:: PROVIDED PASSAGE ::

The signature alone gives away the responsibilities. The function takes an attribute-info bundle (HEAP_CACHE_ATTRINFO, see cubrid-heap-manager.md’s “AttrInfo cache”) and an LC_COPYAREA_OPERATION and dispatches based on the operation. The body is a switch (operation):

// locator_attribute_info_force — body sketch
switch (operation)
  {
  case LC_FLUSH_UPDATE:
  case LC_FLUSH_UPDATE_PRUNE:
  case LC_FLUSH_UPDATE_PRUNE_VERIFY:
    /* (1) Read the existing row using the right MVCC discipline */
    if (HEAP_IS_UPDATE_INPLACE (force_update_inplace) || !need_locking)
      scan = heap_get_last_version (thread_p, &context);
    else
      scan = locator_lock_and_get_object (thread_p, oid, &class_oid,
                                          &copy_recdes, scan_cache, X_LOCK,
                                          COPY, NULL_CHN, LOG_ERROR_IF_DELETED);
    old_recdes = &copy_recdes;
    /* fallthrough */

  case LC_FLUSH_INSERT:
  case LC_FLUSH_INSERT_PRUNE:
  case LC_FLUSH_INSERT_PRUNE_VERIFY:
    /* (2) Encode attr_info + (for UPDATE) old_recdes into a new RECDES */
    copyarea = locator_allocate_copy_area_by_attr_info (thread_p, attr_info,
                                                        old_recdes, &new_recdes,
                                                        -1, LOB_FLAG_INCLUDE_LOB);
    if (LC_IS_FLUSH_INSERT (operation))
      error_code = locator_insert_force (thread_p, &class_hfid, &class_oid,
                                         oid, &new_recdes, true, op_type,
                                         scan_cache, force_count, pruning_type,
                                         pcontext, func_preds,
                                         UPDATE_INPLACE_NONE, NULL, false, false);
    else /* LC_FLUSH_UPDATE */
      error_code = locator_update_force (thread_p, &class_hfid, &class_oid,
                                         oid, old_recdes, &new_recdes,
                                         has_index, att_id, n_att_id, op_type,
                                         scan_cache, force_count, not_check_fk,
                                         repl_info, pruning_type, pcontext,
                                         mvcc_reev_data, force_update_inplace,
                                         need_locking);
    break;

  case LC_FLUSH_DELETE:
    error_code = locator_delete_force (thread_p, &class_hfid, oid, true,
                                       op_type, scan_cache, force_count,
                                       mvcc_reev_data, need_locking);
    break;
  }

Three things to internalize:

1. The UPDATE path falls through into the INSERT path. That is the C [[fallthrough]] you can see in the source. UPDATE is “read old + encode new + apply” — INSERT is just “encode new + apply”. Sharing the encoding step keeps them honest.

:::

OBJECTIVES:
[1] List every operation label that appears as a case in the switch statement of the locator_attribute_info_force passage.
[2] In the locator_attribute_info_force passage, which lock mode is passed to locator_lock_and_get_object when the existing row is read?
[3] According to the locator_attribute_info_force passage, why does the UPDATE path fall through into the INSERT path? Answer in one to three sentences.

:: INFORMATION SUPPLIED ::

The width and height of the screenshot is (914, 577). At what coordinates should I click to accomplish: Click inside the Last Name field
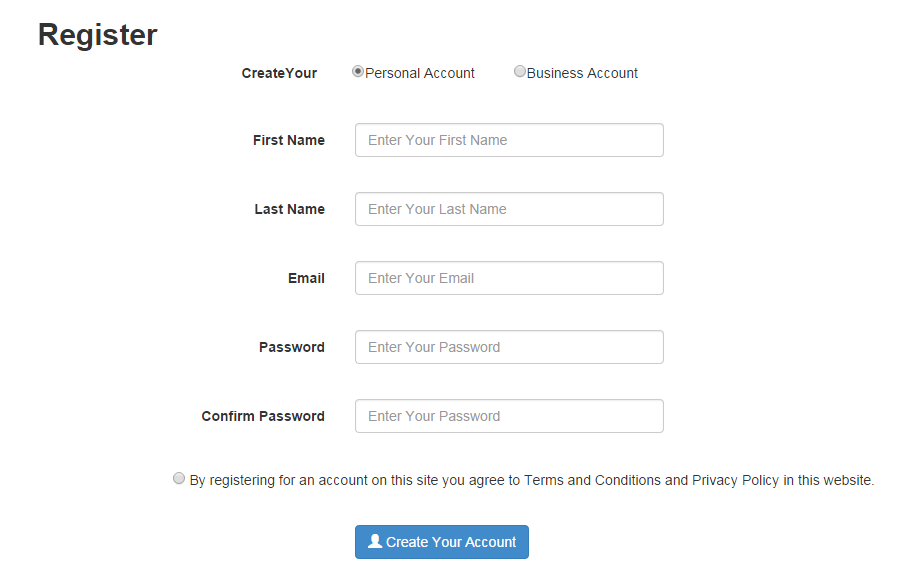(509, 209)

:::

REPLIES:
[1] LC_FLUSH_UPDATE, LC_FLUSH_UPDATE_PRUNE, LC_FLUSH_UPDATE_PRUNE_VERIFY, LC_FLUSH_INSERT, LC_FLUSH_INSERT_PRUNE, LC_FLUSH_INSERT_PRUNE_VERIFY, LC_FLUSH_DELETE

[2] X_LOCK

[3] UPDATE consists of reading the old row, encoding the new one and applying it, while INSERT is only encoding the new row and applying it. Falling through lets the two share the encoding step, which keeps them consistent ("honest").